Em termos de filantropia, os empresários brasileiros ainda são muito mais tímidos que os americanos, por exemplo. No entanto, é possível notar vários avanços – tanto na multiplicação de ONGs criadas por esses empresários quanto no volume de doações. É preciso lembrar que o número de bilionários no Brasil cresceu. Hoje existem 54 bilionários brasileiros no ranking da revista Forbes – há uma década, esse grupo não chegava a 10 pessoas. Ou seja, a dedicação de tempo e dinheiro dos grandes empresários brasileiros está aumentando, mas ainda há um longo caminho a percorrer para que um deles se torne um Bill Gates.
O trio Telles, Lemann e Sicupira comprou a Brahma em 89, quando o Brasil passava por um momento político delicado com a polarização Lula-Collor. O país está, novamente, num momento crítico. Você teria como apontar alguns setores ou empreendimentos que podem se beneficiar, no bom sentido, dessa crise?

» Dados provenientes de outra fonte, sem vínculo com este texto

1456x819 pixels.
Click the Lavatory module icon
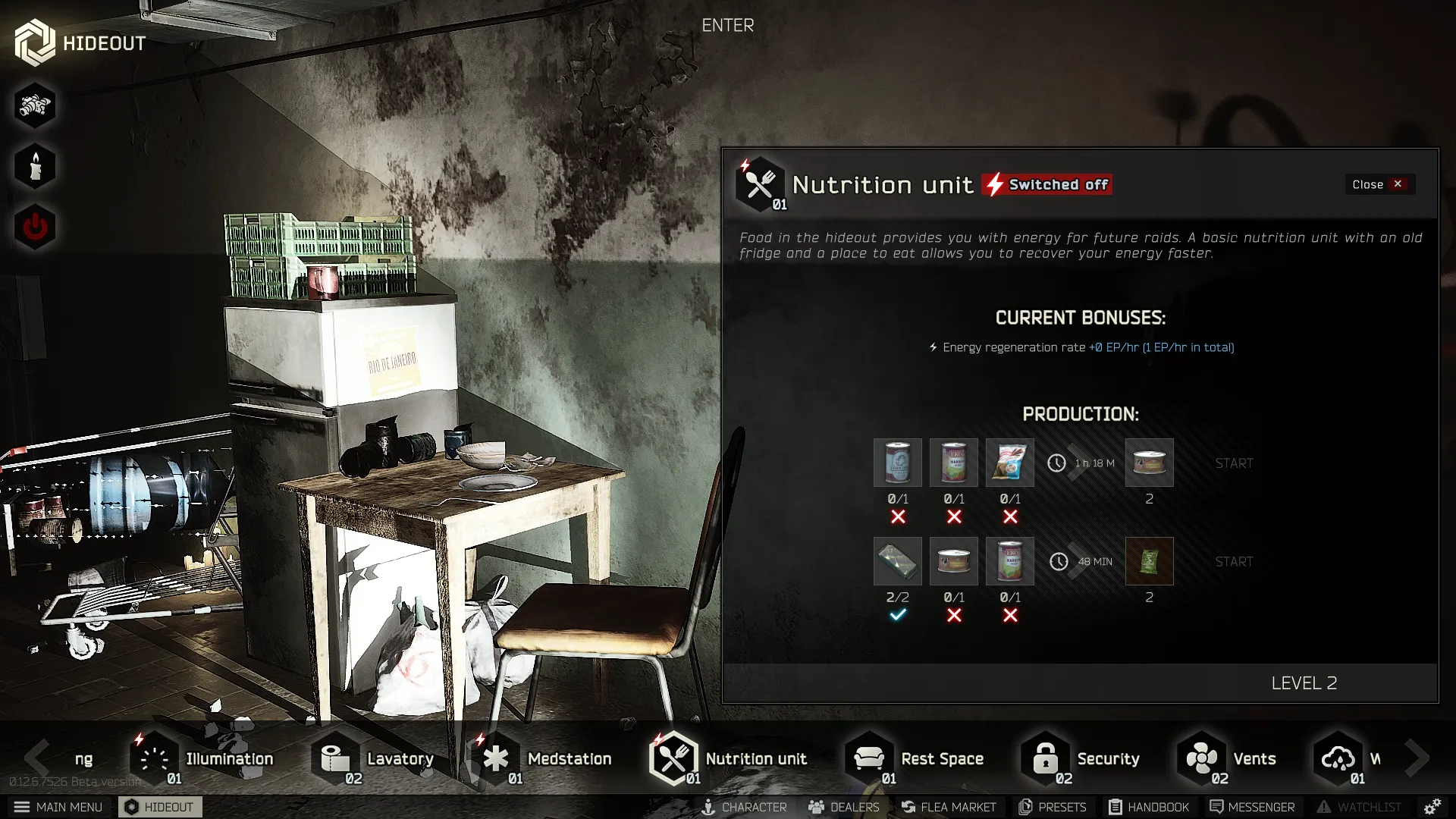click(336, 758)
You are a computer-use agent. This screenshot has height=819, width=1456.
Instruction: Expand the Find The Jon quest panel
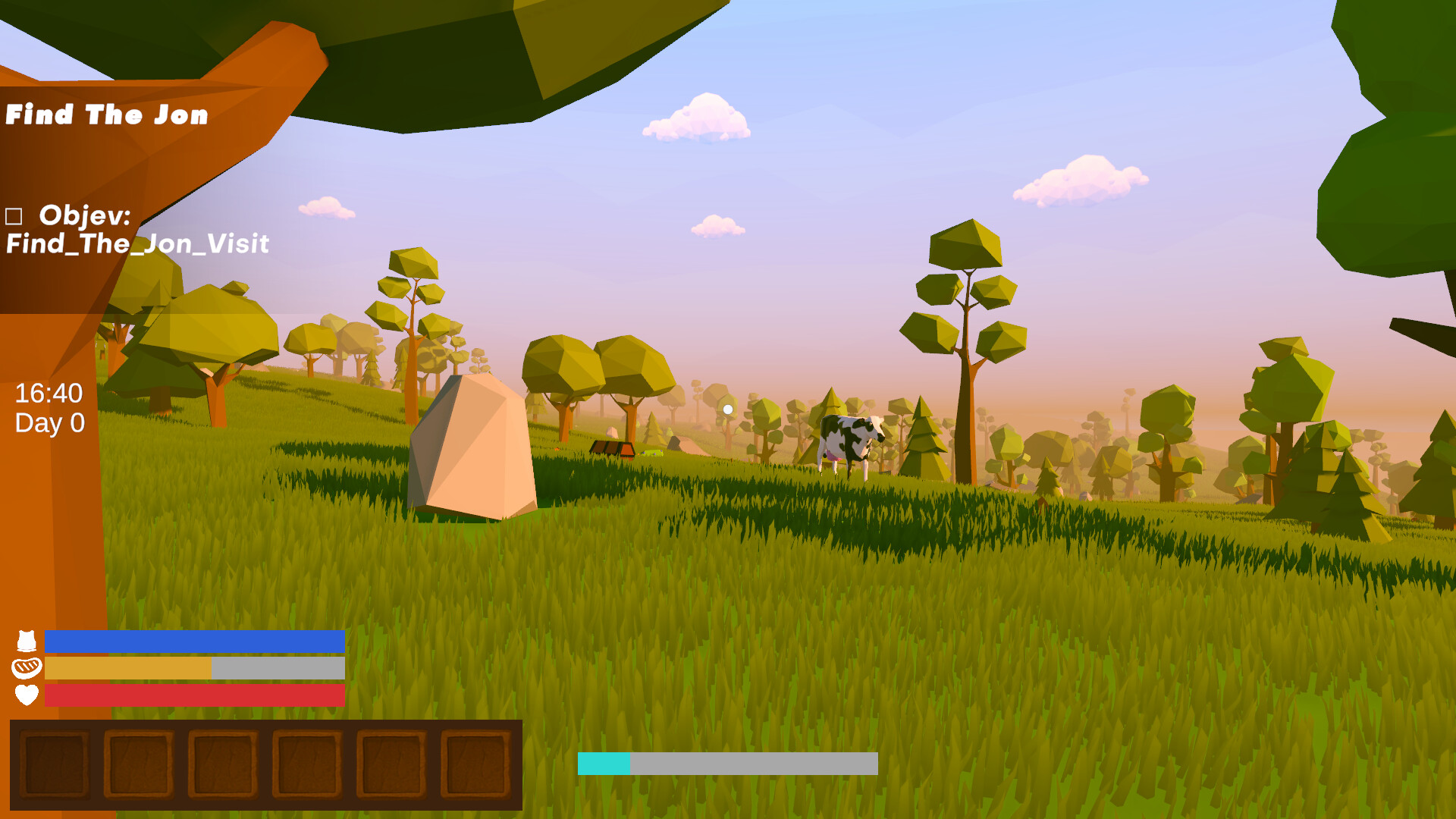click(106, 115)
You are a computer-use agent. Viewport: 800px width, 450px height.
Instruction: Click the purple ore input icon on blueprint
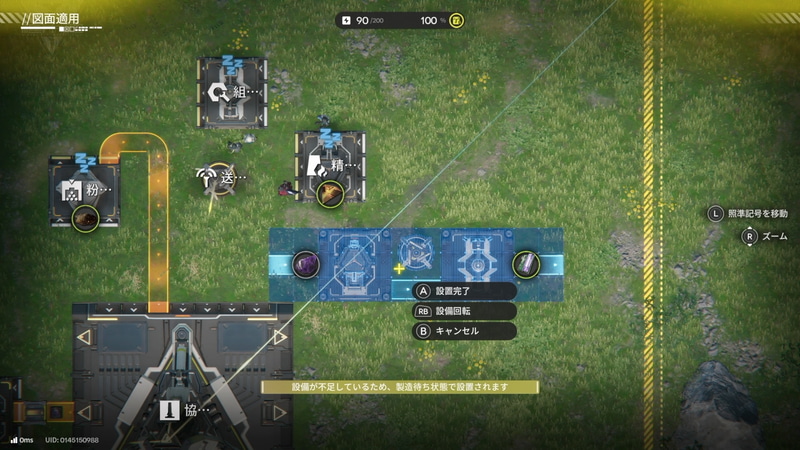[306, 264]
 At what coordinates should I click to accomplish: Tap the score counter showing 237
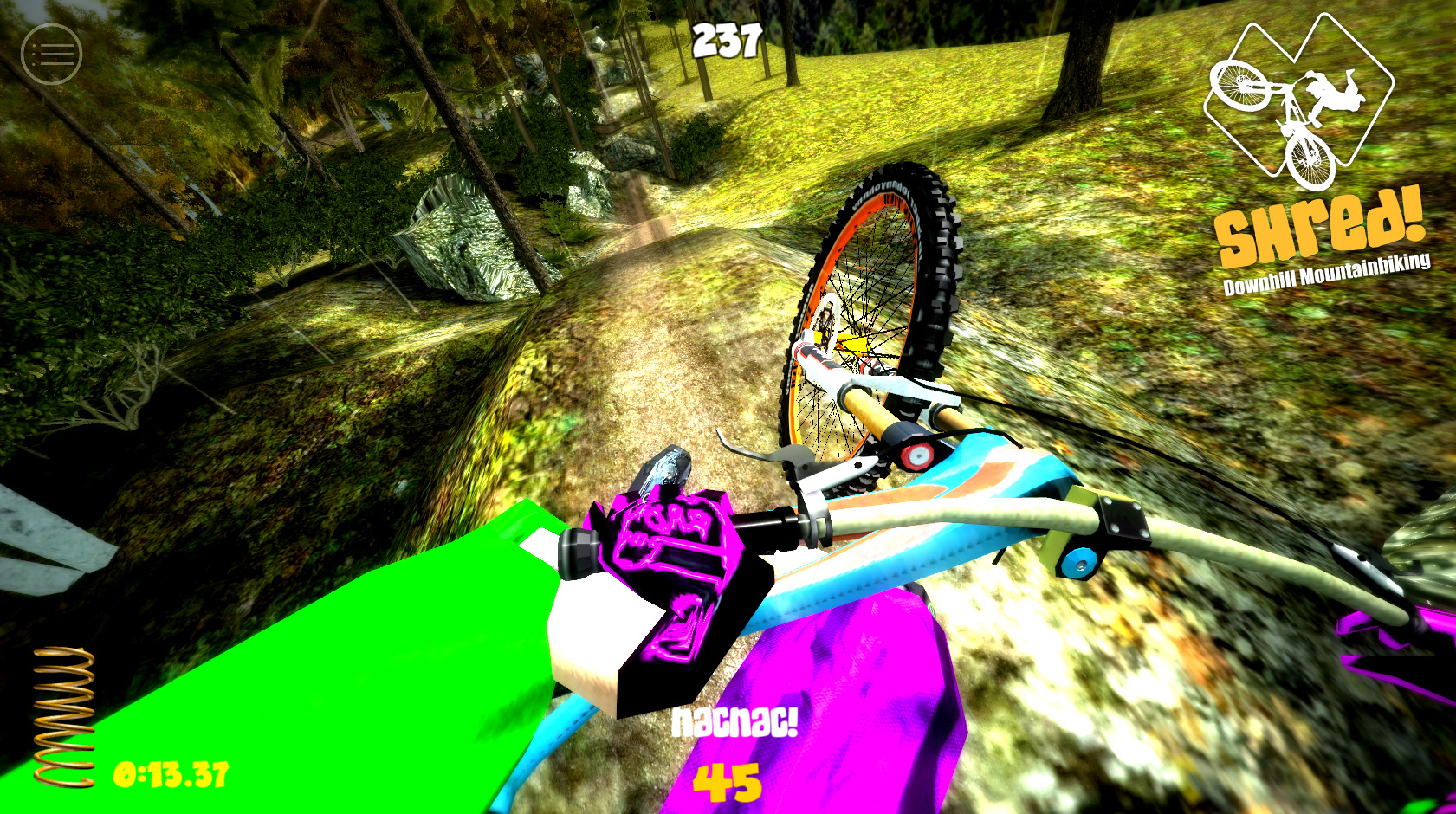[726, 39]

“O trio também comprou a cervejaria Anheuser Busch em 2008, em pleno estouro da grande crise financeira internacional. Acho que encontrar oportunidades durante uma crise tem mais a ver com a cultura e DNA de uma empresa do que propriamente com o setor em que ela atua. Não há dúvida de que mesmo em momentos adversos algumas empresas conseguem ganhar dinheiro (ou pelo menos perder menos que suas concorrentes).
O risco dos momentos de crise é deixar expostas empresas que já estão fragilizadas. No livro ‘Abilio’ eu conto em detalhes o drama que o Pão de Açúcar enfrentou nos anos 90, que quase o levou à falência. O Plano Collor, em 91, provocou uma série de dificuldades para a maioria das empresas brasileiras. Mas o Pão de Açúcar sofreu mais que algumas concorrentes porque tinha problemas internos que agravaram a situação. Abilio Diniz precisou reestruturar completamente o Pão de Açúcar para tirá-lo daquela situação delicada. Seu lema, na época, era ‘corte, concentre, simplifique’. No final, ele conseguiu transformar uma empresa quase quebrada na líder do varejo brasileiro”.
O Brasil ainda tem muitos empreendedores dignos de serem biografados ou seu sonho grande é escrever sobre empresários internacionais?
“Ainda há muitas histórias boas de brasileiros para serem contadas e uma nova geração de empreendedores vem ganhando espaço no país. Assunto aqui é o que não falta!”